E para completar os acertos, tenho que frisar a magnífica ideia de colocar Sarada despertando o sharingan através de uma emoção forte como o amor. É o início de uma nova roupagem para os Uchihas que carregaram tantas tragédias. Se esse é um clã que ama demais, a pequena herdeira representou um valioso novo legado para seu sobrenome.

De referência o Gaiden está cheio! Além do "poke", muitas outras tiradas apareceram por entre as páginas do spin-off. Foi divertido ouvir Naruto contando como ele e o Sasuke eram quando Genins, a Sarada incorporando o Sasuke querendo abandonar a vila e a clássica rivalidade, indicada agora no Boruto e na Sarada, só que com personalidades trocadas. Foi uma nostalgia gostosa ver o Boruto reclamando e a Sarada herdando a vontade de ser a Hokage. 

Antes tarde do que nunca, Kishi conseguiu resgatar a proposta do novo Sasuke e deixar que o apreciássemos. Pensar em todas as sombras que rodearam esse menino, em toda sua relutância por criar laço, e agora ver que, enfim, ele tem pessoas pela qual se apegar e objetivo pelo qual lutar, é lindo. Sasuke abraçado sua filha, lutando pela vila, gritando para o mundo shinobi - e para Tio Orochi das Cobras - "minha esposa". Quem imaginaria isso tudo? Sempre gostei de tipo de personagens que conseguem encontrar sua redenção.


Um doloroso retrato do passado, um esperançoso retrato do futuro

" O que estava refletido em seus olhos era a coisa verdadeira. Amor".

Irônico, não? Que um óculos que tanto provocou rebuliço e dúvidas, é o objeto que reflete os sentimentos verdadeiros de Sasuke, Sakura e Sarada. Eles são uma família sim, Sakura é a mama biológica sim, e o resto é só uma confusão que não tem importância no meio do verdadeiro objetivo.

Apesar de todos os baixos e todas as incongruências, achei válida a existência desse curto mangá. E mais válido ainda pela oportunidade de conhecer Sarada Uchiha. Essa personagem conseguiu me conquistar numa escala grande. Torço muito para que essa Uchiha mulher brilhe muito.  Fisicamente parecida com o Sasuke, com a personalidade forte e dom do pai. Carisma, carinho, força, é caricata como a mãe. E ainda recebeu a evangelização e influência direta de Naruto. Ela é uma síntese do Time 7. 

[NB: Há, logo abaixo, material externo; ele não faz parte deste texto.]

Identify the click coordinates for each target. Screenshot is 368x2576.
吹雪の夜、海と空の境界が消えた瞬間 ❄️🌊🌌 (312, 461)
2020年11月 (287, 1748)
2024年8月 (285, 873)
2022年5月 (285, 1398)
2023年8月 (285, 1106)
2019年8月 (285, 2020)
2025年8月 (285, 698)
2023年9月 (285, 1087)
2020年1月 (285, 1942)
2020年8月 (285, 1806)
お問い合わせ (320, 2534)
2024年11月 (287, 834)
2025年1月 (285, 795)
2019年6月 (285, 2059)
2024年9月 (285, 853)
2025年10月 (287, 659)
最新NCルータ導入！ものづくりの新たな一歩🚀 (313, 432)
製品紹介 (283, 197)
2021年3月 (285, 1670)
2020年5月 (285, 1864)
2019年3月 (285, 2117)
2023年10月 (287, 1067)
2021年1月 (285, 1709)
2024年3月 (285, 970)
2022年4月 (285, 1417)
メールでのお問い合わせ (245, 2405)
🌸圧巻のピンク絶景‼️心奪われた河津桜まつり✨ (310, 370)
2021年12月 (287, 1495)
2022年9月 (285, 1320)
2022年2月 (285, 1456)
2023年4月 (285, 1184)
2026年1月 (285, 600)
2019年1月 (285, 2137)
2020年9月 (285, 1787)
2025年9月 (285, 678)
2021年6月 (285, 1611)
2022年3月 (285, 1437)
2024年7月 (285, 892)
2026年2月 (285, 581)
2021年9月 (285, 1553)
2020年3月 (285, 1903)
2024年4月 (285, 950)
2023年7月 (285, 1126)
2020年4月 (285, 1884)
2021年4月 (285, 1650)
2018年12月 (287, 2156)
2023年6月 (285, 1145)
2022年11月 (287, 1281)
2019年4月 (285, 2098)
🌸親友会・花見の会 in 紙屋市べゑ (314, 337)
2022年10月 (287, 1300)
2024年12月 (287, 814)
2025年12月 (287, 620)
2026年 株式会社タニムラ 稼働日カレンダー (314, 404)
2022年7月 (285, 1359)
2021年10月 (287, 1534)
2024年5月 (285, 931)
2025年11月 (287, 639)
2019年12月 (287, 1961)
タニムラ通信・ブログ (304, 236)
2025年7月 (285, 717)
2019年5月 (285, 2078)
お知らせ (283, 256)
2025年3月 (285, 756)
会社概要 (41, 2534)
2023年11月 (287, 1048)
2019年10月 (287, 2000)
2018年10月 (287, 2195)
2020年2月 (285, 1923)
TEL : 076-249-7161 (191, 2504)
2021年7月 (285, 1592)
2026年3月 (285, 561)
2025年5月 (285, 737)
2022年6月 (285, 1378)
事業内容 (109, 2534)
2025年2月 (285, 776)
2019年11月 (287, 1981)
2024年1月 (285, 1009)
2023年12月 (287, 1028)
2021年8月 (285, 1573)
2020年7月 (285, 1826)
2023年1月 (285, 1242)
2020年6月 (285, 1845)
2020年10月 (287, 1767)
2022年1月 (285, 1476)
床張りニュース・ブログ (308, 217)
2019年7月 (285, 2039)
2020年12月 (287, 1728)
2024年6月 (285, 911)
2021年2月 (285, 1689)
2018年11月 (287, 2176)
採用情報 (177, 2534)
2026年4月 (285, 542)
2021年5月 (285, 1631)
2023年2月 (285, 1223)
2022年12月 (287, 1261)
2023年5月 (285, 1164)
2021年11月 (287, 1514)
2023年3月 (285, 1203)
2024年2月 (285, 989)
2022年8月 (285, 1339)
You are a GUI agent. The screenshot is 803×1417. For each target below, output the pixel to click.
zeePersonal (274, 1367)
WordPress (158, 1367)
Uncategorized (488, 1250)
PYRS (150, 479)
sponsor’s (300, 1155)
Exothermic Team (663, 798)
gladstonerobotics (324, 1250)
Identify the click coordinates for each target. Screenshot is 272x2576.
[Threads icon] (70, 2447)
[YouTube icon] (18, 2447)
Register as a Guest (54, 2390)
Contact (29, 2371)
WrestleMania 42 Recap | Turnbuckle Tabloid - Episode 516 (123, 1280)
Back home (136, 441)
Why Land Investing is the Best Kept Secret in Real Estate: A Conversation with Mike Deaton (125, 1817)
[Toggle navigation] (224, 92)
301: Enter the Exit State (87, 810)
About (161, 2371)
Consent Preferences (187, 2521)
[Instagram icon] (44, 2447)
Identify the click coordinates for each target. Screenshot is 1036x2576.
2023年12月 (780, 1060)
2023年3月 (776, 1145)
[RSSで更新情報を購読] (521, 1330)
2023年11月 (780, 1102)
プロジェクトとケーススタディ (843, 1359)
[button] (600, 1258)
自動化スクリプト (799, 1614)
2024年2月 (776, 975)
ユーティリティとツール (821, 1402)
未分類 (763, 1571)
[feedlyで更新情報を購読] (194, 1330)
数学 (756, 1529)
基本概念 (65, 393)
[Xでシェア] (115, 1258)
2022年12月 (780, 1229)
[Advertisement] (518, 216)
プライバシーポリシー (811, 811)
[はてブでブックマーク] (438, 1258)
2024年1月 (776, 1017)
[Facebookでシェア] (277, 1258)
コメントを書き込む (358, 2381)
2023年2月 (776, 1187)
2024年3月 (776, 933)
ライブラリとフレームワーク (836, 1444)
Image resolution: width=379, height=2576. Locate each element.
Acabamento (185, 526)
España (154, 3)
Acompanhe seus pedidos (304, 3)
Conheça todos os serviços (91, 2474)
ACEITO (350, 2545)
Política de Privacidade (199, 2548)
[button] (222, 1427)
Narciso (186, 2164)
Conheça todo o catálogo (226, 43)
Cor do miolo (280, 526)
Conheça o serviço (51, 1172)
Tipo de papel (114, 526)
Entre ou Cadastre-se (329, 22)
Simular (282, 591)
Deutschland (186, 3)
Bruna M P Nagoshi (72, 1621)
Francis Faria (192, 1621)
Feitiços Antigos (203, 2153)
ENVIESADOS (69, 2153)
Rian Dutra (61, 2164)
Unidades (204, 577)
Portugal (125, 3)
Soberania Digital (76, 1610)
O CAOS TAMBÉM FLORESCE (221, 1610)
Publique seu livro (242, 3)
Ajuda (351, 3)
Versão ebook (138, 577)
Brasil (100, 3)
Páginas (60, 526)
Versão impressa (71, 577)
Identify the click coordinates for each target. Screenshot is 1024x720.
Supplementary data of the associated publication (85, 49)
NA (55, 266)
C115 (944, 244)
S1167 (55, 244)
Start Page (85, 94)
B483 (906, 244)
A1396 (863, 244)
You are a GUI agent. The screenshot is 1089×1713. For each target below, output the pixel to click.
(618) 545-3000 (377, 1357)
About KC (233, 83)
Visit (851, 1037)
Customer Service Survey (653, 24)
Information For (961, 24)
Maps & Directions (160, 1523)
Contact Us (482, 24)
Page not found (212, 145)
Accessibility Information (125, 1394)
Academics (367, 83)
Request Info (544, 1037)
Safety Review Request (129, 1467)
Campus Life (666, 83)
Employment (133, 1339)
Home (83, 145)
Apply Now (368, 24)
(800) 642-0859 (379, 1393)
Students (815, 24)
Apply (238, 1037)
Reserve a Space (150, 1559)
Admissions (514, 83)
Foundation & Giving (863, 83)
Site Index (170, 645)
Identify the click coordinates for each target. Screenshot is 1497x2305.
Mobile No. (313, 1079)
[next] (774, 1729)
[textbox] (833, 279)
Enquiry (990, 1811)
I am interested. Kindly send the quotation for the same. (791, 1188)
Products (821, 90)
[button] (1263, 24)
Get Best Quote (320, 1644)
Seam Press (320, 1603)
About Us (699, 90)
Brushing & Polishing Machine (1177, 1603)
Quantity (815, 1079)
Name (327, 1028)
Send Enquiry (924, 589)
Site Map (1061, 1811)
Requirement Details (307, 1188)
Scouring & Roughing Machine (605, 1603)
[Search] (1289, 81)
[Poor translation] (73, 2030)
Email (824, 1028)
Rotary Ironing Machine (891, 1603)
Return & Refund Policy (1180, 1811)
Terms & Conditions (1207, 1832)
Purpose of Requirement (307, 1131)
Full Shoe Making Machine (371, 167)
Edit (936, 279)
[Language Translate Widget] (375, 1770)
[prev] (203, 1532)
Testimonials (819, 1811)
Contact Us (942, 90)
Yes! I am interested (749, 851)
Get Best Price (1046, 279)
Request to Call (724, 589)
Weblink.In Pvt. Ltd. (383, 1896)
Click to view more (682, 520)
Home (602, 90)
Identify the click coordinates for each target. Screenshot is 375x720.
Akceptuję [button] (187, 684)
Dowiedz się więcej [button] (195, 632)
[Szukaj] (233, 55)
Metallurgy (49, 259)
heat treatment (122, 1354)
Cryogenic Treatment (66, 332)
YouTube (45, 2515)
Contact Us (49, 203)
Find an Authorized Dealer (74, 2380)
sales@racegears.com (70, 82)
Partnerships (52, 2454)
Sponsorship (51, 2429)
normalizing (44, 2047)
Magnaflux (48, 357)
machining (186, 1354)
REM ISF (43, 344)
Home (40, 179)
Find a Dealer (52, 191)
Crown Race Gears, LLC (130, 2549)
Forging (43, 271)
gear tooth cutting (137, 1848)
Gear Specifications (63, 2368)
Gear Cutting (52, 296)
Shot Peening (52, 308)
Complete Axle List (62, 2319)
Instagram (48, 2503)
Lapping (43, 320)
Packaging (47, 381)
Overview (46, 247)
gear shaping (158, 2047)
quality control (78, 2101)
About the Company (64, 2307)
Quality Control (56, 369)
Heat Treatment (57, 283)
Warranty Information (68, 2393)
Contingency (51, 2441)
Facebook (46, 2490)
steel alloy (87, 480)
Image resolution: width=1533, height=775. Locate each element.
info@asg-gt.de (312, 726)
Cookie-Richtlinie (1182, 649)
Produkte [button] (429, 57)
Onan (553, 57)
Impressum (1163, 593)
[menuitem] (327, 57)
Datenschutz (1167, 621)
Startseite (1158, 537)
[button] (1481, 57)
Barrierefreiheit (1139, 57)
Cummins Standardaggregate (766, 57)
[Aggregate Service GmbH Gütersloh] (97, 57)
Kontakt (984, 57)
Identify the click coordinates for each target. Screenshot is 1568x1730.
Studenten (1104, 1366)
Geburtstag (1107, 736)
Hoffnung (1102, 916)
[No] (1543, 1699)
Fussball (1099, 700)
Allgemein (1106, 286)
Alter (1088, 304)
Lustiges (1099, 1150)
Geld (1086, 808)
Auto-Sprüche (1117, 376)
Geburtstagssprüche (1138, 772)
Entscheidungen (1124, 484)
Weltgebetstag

E para fechar, findando com o porta-retrato, lembrei de um diálogo do Uchiha com Kakashi sobre os sentimentos da Sakura. Sasuke tenta rechaçar as palavras dela e de Kakshi, mas em seu interior ele pensa na foto de sua família e completa: "Tudo isso é passado agora”. Hn. Era passado para alguém que necessitava de laços, mas afastava-os. Um sentimento do passado que resistiu, se reinventou e virou um futuro. Futuro desajeitado, com desencontros e imperfeições, mas ainda assim permanece encontrando seu terreno firme em momentos valiosos.



Ponto Seguimento: Há diversas traduções para as linhas. Algumas menos confiáveis (como infelizmente, as que usei nas fotos). Afinal, pense aí traduzir do japonês para o inglês e depois português. Muita coisa se perde. É sempre legal buscar outras fontes. PS2: Muito se fala que o Naruto Gaiden é um prólogo para o filme do Boruto. Pode ser que algumas brechas, principalmente envolvendo a missão do Sasuke, sejam respondidas no longa (sem certezas, mas vai que...).

Observação: As fotos foram impressas e meramente ilustrativas. O Gaiden ainda não foi lançado no Brasil (não sabemos quando será. Enquanto isso, aproveitem os 72 volumes e databook lançados pela Panini - que aqui está atrasado, mas ok.).